Over the long term, our quality-focussed investment approach has consistently delivered. There has not been an instance where the rolling 10-year AMCIL return has underperformed the S&P/ASX 200.


In 2020-21, the total fully franked dividend paid was 4.5 cents per share, which included a special dividend of 2.0 cents per share sourced from capital gains, compared to 2.5 cents per share in total in 2020.


Our share price grew more than our portfolio value during 2020-21. Consequently, the discount at which the shares traded to the portfolio value was reduced to about four per cent at the end of the year. This has been reduced even further to the end of September.


Our management expense ratio (MER), or the costs of running the company, remains low. For every $100 invested, it costs 56 cents to run AMCIL, which remains very competitive against others investing in a similar manner to AMCIL. Our MER has fallen by well over a half following significant growth in the portfolio since recapitalisation in 2004.


Also, there are no performance fees paid to an external funds management company.


Market Outlook


From our observations of the equity market, market valuations have looked stretched by historical standards for several years.
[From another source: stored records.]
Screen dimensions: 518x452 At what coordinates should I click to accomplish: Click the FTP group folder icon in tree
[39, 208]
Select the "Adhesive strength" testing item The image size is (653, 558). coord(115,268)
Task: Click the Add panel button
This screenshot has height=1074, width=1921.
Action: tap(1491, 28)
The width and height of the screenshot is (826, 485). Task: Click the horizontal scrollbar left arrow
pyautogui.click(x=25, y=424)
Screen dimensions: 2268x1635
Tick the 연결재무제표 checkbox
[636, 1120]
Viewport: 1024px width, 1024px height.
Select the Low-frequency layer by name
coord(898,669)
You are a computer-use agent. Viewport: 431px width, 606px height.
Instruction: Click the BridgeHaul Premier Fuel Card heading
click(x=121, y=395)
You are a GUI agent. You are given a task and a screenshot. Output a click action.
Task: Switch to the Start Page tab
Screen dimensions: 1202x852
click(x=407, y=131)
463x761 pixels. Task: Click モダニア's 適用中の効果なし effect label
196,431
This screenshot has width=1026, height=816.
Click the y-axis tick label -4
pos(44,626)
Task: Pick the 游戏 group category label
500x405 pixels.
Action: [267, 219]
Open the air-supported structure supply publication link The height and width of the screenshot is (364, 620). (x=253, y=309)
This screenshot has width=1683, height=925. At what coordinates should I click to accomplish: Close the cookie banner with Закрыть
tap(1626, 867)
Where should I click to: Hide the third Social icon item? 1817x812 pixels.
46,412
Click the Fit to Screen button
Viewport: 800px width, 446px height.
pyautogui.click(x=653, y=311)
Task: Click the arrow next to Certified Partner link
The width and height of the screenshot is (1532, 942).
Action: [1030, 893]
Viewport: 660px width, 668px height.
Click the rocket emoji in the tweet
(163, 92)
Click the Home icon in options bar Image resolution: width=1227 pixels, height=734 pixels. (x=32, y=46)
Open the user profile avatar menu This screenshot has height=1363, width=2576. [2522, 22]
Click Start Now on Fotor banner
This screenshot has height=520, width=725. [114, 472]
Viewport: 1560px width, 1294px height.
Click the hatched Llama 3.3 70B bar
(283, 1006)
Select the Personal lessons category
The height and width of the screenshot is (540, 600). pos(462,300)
This is a naturally expected result of a prolonged period of very low interest rates.


While rates remain low and liquidity continues to be injected into global markets, all asset classes are likely to remain supported as investors continue to seek the best available returns. In the longer run, elevated valuations seem more likely to weigh on equity market returns. Economic cycles tend to be more consistently mean-reverting the longer the perspective that you take.


In terms of our portfolio, the strength of recent returns in some of our positions has the potential to somewhat cap our short-term portfolio performance. But in the long run, we remain confident that a portfolio of high-quality equity investments, with attractive growth prospects and high return on capital, will compare favourably to most other alternatives.


We are also confident in our investment process continuing to identify such opportunities.